How much of my collection should be eBooks vs. print vs. databases vs. audiobooks?

OMGosh.  I have nightmares about this question.  I also have tours that come through the library with tour guides who say, “One day print…” you know how that sentence ends!  We will be renovating our library in the Spring and it will be all packed up and we will be completely electronic for at least five months, perhaps more.  So, we are facing this question of purchasing more databases for this year to use. The question being, what if we like them?  Do we keep them?  What does that do to my budget?  

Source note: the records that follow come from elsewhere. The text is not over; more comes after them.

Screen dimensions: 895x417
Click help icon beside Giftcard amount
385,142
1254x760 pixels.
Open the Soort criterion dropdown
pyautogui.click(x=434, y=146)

A very tiny survey of Battle of the Books students from several Bay area schools showed that the majority of them preferred print books to electronic or audio, but we are still putting our money on Overdrive and audiobooks. I think this is a “If you have them, they will use them” situation. Our entire collection isn’t electronic, but it’s a slow slide.

What platforms should I use to host my eBooks and audiobooks? 

IMO whatever works for your situation. Currently, we use Overdrive for fiction and audiobooks because they have a consortium price that is amazing; they have collections for both lower and middle and upper; and when we did the original research, we liked them best.  So, most of our kids are trained on this device.  Our public libraries use this platform as well.  

How many eBook and audiobook platforms is too many?

I was going to say not more than one.  But then I realized that we have Overdrive for fiction and for reference eBooks, we have Gale, Ebsco, and so on and so on.  We also have ACLS Humanities Ebooks, which is a completely separate platform and we have onesies out in the Destiny collection from other sources.  So, in an effort not to be a hypocrite, you should have lots!

Should I have my own “library research process” like Big6 or ISP or should we be aiming to contextualize library skills/concepts/tasks into a broader framework like Design Thinking?  

Please let me know on this one.  We don’t have my own library research process.  But we are working with history to come up with one that is similar to Guided Inquiry for this year so that we can have a process that follows our scope and sequence. Lower Division has committed to Guided Inquiry.  I feel like Guided Inquiry is the closest one that will allow me to design projects that achieve that #4 skill AASL talks about (see above definition).

Is it okay to rip the DVD of our legal copy of Supersize Me so students can view it within Vialogues on our Moodle site? Guidelines don’t count. I want someone to tell me yes or no and if they’re wrong, they get fired or sued instead of me.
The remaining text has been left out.